By the way, just saw The Road - that film is a stinker, don't bother with it!
That's what appealed to me, manwithoutastar, the subtleties - the way it utilized many themes and stylistic devices running through Soviet cinema at the time but in a more hidden, subdued fashion. And I thought the menage a trois was a little more provocative than the usual ones of the period which, from what I've seen, are largely inadvertent - here the 3 choose to live together even after learning of the wife's infidelity. The abortion (or lack thereof) is more or less circumstantial to the film's general themes, though it's obviously key for the climax.
At any rate, I certainly wouldn't call it the best film of 1927 but I enjoyed it nonetheless.
Haven't seen or read The Road.

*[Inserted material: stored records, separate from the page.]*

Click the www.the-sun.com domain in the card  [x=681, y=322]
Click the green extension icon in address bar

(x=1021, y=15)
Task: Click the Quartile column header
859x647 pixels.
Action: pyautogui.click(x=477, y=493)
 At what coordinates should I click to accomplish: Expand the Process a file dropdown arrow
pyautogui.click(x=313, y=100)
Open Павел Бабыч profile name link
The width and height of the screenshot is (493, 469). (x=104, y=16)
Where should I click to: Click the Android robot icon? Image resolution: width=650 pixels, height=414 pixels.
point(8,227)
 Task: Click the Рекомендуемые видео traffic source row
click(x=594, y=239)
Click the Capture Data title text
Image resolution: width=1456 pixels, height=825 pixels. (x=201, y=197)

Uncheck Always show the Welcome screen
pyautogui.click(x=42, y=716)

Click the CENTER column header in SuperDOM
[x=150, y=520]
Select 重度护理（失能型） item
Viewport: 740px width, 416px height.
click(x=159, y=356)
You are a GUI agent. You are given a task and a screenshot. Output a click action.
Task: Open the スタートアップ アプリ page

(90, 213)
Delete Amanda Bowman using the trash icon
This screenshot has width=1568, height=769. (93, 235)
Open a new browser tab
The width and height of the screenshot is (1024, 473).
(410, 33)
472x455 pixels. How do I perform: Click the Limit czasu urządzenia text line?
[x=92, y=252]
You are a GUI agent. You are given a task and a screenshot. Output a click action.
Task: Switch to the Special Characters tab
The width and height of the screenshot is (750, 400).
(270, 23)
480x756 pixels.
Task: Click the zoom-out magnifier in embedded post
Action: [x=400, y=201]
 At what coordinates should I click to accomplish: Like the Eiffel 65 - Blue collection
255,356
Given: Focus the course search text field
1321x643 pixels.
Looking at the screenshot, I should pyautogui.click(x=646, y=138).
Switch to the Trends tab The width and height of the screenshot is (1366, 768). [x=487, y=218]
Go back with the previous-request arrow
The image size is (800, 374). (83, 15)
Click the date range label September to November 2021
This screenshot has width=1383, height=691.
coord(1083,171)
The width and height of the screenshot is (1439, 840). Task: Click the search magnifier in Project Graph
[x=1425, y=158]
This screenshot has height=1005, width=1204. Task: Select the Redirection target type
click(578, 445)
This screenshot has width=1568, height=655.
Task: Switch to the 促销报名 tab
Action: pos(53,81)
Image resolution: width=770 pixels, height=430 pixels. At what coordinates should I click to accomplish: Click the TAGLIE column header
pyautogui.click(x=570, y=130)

Oddly enough, your dismissal now makes me more curious to look into it!
The novel of The Road is great and I definitely recommend that one. The film is just wrong in so many ways. They didn't understand the book at all. The script just seems like a random selection of events from the book and the few changes that are made are just plain wrong, either adding to the sentimentalism or to the action.
The novel is one in which hardly anything happens and that reads as much like poetry as narrative fiction. It could not be successfully adapted to the screen without a huge amount of creativity to translate those ideas. Instead none of the ideas survive only the bare bones of the events that take place. There is no visual poetry whatsoever!
Cave's soundtrack is awful, completely sentimental - a recurrring tune is one of those very famous piano pieces (Bach or Mozart I can't remember which.) The music often detracts from potentially good performances, which you just can't concentrate on.
The apparent wish for gritty realism is completely undercut by the fact that all of the landscape shots seem to have been obviously computer-generated (e.g. a motorway ripped apart seen from high above)
Perhaps the most troubling thing is that it opens with images suggestive of the holocaust and closes with a cut from a dog's face to that of a little boy - a 'happy ending' that is definitely not earned...
My word verification here was 'ponce' - bizarre eh?